Der erste Schritt bei der Behandlung von Parodontitis ist die genaue Diagnose. Hierfür messen Ärzte den PSI-Wert anhand der Tiefe der Zahnfleischtaschen. Die Schwere und Ausbreitung der Erkrankung wird anhand weiterer Untersuchungsmethoden erhoben. Eine Röntgenuntersuchung kann sichtbar machen, ob Bakterien bereits begonnen haben, den Kieferknochen abzubauen.

Um die Parodontitis zu behandeln, entfernen Zahnärzte zunächst alle Ablagerungen wie Zahnstein über und unter dem Zahnfleischrand. Auch Ränder von Zahnfüllungen und Zahnkronen, die unter Umständen überstehen, werden geglättet.
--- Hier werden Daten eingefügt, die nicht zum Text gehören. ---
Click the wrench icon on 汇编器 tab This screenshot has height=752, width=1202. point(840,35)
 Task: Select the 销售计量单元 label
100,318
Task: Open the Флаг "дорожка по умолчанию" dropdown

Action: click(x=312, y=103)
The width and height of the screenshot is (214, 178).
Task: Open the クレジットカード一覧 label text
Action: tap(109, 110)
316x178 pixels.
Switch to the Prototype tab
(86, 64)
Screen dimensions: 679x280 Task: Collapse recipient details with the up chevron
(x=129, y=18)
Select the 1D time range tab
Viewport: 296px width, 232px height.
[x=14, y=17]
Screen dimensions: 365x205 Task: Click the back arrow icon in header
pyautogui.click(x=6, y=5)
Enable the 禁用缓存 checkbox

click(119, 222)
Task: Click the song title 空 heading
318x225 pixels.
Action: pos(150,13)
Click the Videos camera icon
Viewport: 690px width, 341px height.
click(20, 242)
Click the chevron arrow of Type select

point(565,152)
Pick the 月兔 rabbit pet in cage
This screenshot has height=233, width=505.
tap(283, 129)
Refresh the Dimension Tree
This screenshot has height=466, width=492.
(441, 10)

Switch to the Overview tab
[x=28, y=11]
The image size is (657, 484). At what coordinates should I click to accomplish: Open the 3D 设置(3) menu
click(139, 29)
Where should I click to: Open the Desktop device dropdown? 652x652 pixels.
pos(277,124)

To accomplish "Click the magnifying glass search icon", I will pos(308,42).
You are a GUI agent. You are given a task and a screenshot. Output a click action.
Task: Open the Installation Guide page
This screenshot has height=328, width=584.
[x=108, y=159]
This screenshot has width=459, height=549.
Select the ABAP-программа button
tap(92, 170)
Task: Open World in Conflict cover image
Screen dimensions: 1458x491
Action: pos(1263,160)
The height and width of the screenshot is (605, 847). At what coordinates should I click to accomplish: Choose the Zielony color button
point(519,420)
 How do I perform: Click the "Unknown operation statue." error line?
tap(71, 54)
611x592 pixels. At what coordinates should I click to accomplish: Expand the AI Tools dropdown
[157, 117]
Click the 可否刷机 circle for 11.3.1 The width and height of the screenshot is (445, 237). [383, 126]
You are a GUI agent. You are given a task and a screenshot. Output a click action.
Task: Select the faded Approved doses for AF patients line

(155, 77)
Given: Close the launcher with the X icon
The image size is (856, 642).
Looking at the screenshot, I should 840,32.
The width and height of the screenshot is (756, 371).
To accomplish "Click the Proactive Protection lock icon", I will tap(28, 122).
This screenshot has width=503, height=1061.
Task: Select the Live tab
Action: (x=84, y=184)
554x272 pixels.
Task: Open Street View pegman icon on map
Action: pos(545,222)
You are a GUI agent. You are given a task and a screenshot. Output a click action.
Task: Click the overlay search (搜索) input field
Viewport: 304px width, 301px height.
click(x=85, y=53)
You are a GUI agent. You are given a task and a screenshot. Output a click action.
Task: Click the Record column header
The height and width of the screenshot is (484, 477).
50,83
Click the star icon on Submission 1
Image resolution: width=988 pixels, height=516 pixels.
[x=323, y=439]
Je nachdem, wie weit die Parodontitis fortgeschritten ist, kann eine Operation nötig sein: Bei dieser können Beläge vollständig von der Zahnoberfläche und der Zahnwurzel entfernt werden. Ist bereits ein Teil des Zahnhalteapparats beschädigt, wird das erkrankte Gewebe operativ entfernt. Damit kann das verbliebene Gewebe sich erholen und den Zahn bis zu einem entsprechenden Grad wieder stabilisieren.

Seit dem 01. Juli 2021 zahlen die gesetzlichen Krankenkassen weitere Leistungen bei der Behandlung der schweren Parodontitis sowie für die Begleitung von Patienten über zwei Jahre hinweg, um einen langfristigen Behandlungserfolg zu sichern.